Apologies, I wasn't thinking of the triangle correctly. As far as I can tell you're doing things correctly, but remember, you want half of the latus rectum, not the whole latus rectum - which is what that formula is for, so never mind about that. It still doesn't give the right answer, so I'll think about this a bit more. Please let us know if you figure it out.

Edit: You're making some calculation error. Taking 0.75a for the semilatus rectum, you can show using conservation of momentum in a fairly straightforward way that $v_2 = (3/\sqrt{5})v_1$.

 

[Physics_Boi]

Ok I will try it and let you know. Thank you for the help!

 

[gneill]

Okay, so K-12 level. That helps.

I found the angle of the velocity to be 63.5 degrees, but when I solved using angular momentum I got a different answer. What I did to find the angle was set up the right triangle (between the two foci and the point), and use inverse tangent to find one of the angles, and use basic addition and manipulation of angles to figure out the rest.
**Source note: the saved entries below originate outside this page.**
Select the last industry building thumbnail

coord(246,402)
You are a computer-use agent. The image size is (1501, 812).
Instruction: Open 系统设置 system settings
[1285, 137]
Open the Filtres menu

No idea what you actually did there. How did you find the slope of the ellipse? And with respect to what? You need to post details of your work if we're to help.

Consider the following:

$r_p = \frac{p}{1 + e} = a(1 - e)$

These are basic relationships that would be handy to know if you're doing astrophysics.

The above relates the perihelion distance ($r_p$) to the semi latus rectum ($p$), the eccentricity ($e$), and the semi major axis ($a$) .
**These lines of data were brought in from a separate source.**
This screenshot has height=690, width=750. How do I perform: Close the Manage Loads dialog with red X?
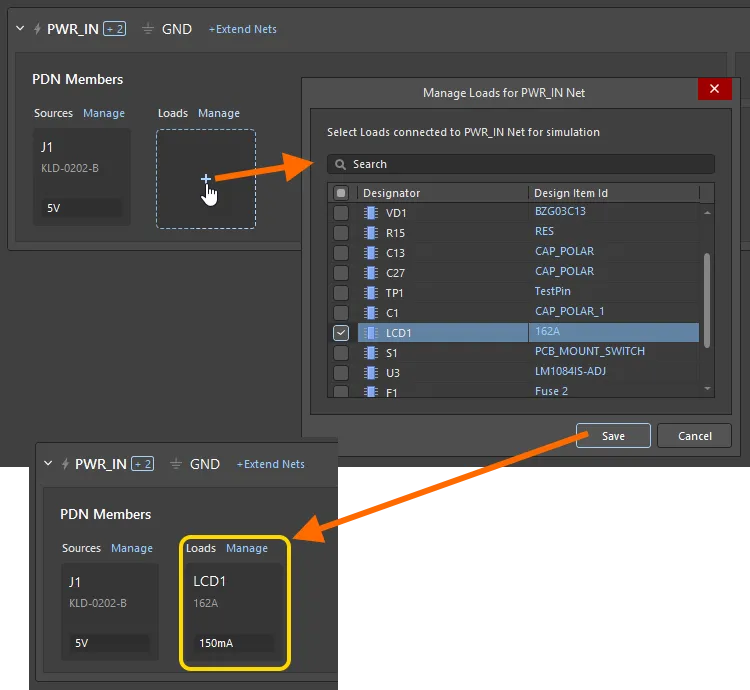713,89
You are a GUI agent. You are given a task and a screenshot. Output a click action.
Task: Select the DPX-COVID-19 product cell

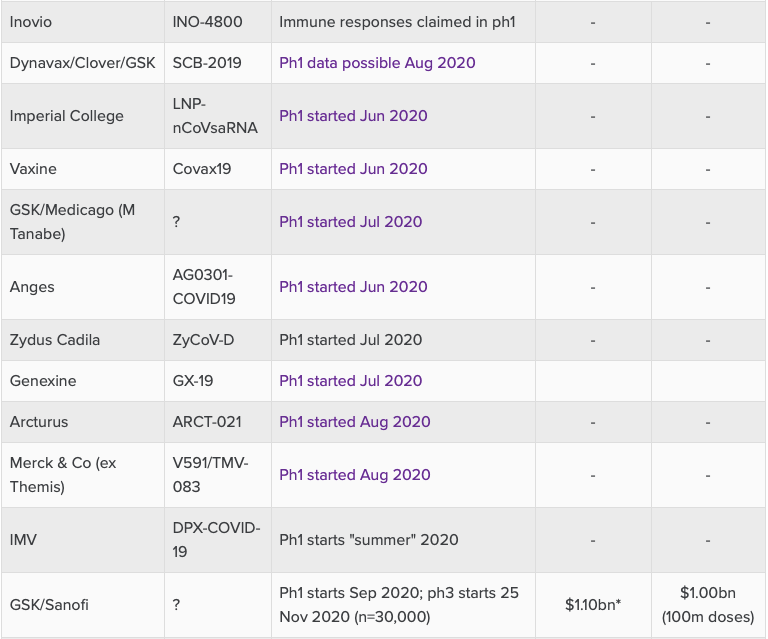[x=216, y=540]
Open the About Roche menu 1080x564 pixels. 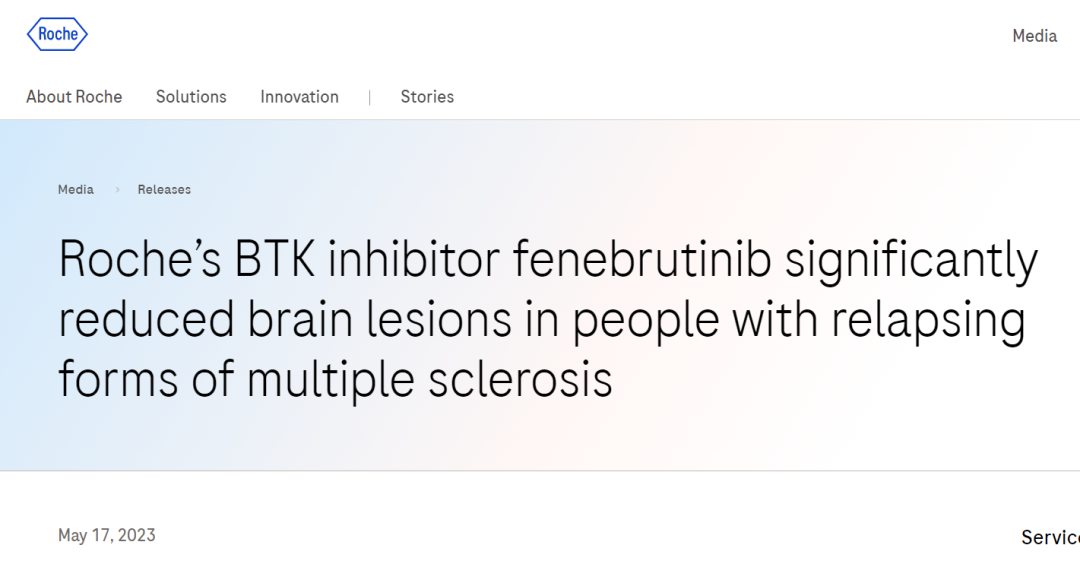pos(74,97)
In the problem statement you are given $r_p$ in terms of $a$ ($r_p = 0.5 a$). So with the above relationships you have immediate access to $e$ since we know $r_p$ in terms of $a$ from the problem statement.

Plug in the givens and you find that

$e = \frac{1}{2}$

From there you find p, the semi latus rectum. $p = \frac{3}{4}a$ . I'm happy to report that it's the same value that you found.

Consider also that the speed of a body on orbit is given by

$v = \sqrt{\mu\left(\frac{2}{r} - \frac{1}{a}\right)}$

Where $\mu$ is the gravitational constant of the primary (the star). It'll drop out in further calculations.

So now you have a speed and radius for one point on the orbit ($v_1$ at the latus rectum). You also have the radius of the perihelion, A little algebra should bring you to the desired conclusion.

 

[Dewgale]

Gneill, he was working from the geometric fact that if you draw a line from the two focii to a point on an ellipse, the angle between the tangent at that point and each line is the same, following from the link I'd posted in post #20. One can then easily derive the angle between the position vector and the velocity if one knows the length of the semilatus rectum.

 

[Physics_Boi]

Ok thank you for the help! I plugged in the values into the equation, and solved. I got the correct answer.